Having quit his job, James Redfield sat down to write his book. He was a not a natural writer and found the process sometimes difficult. He recounts in his later non-fiction publication “The Celestine Vision” which appeared in 1997 that his journey was possible through the remarkable power of synchronicity. Curiously he explores the power of seeming coincidence in one of the earlier chapters of the original book. He says that when he got stuck people would show up, or a book would drop into his lap that took him to the next step in his revelation of the nine insights that he reveals when he came to write ‘The Celestine Prophecy’.
The project hit a brick wall in 1991. He had finished writing after two years of hard work and then he turned to getting his book published. He says he received some offers from publishers but none of them seemed right to him. This disheartened him as he interpreted this seeming lack of acknowledgement as failure. He took some more time to use the insights that he writes about to help him in his own life. The plot, which reads like an adventure story is set in Peru and synthesises the author’s explorations into Psychology, Eastern and Western Philosophies, Science, Ecology, History and mysticism. When he looked at the insights as a stepping stone in his own life, he generated more insights, which he was able to include in the book.

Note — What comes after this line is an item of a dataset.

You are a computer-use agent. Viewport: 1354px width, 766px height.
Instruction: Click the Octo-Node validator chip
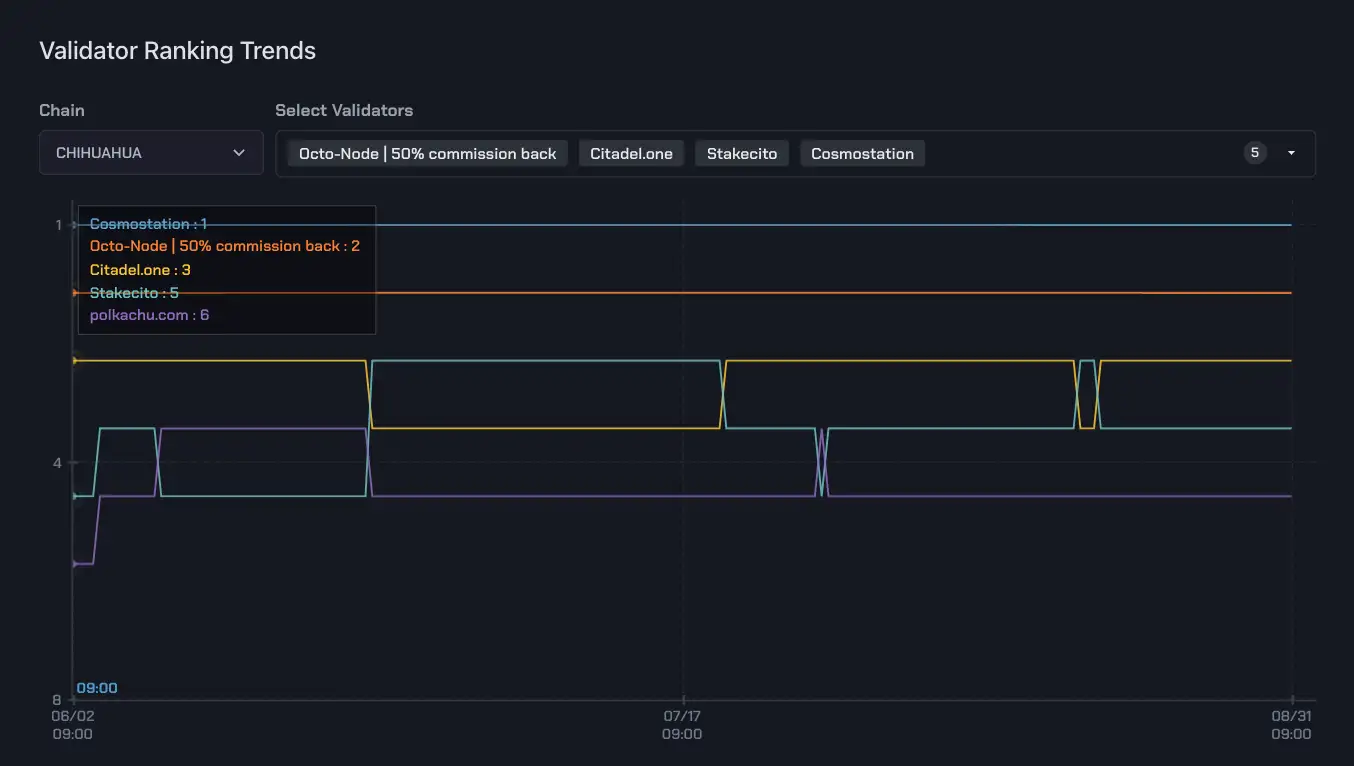tap(427, 153)

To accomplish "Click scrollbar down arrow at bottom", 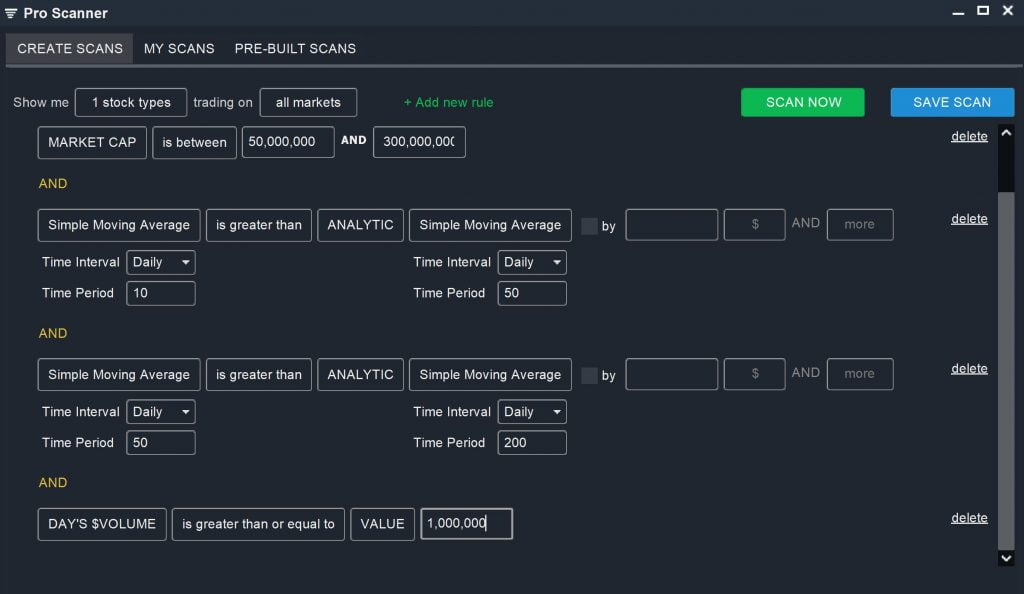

Soon afterwards as ‘synchronicity’ would have it, he bumped into a publishing consultant form New York. He introduced Redfield to the concept of self-publishing. The first print run numbered 3,000 copies. The author and his wife Salle gave half of these away to select individuals and small booksellers in their surrounding area. Word of mouth did the rest, as the recipients of the books were keen to recommend “The Celestine Prophecy”, so thanks to this marketing, in six months they had one hundred thousand copies in print. The Redifield printing phenomenon was so successful that it came to the notice of Warner Books. They bought the rights and published a hard cover edition in March 1994. In 1995 it reached the number two position in the New York Times best seller list and then got to number one slot in 1996, where it remained for the best part of a year. Even Britain’s Prince Charles boasted of having a copy of the book beside his bed.
The account of the success of “The Celestine Prophecy” demonstrates that an author can write a novel or a non-fiction book, stick with it and have a success story beyond his or her wildest expectations. Here’s a question have you ever thought of writing a book?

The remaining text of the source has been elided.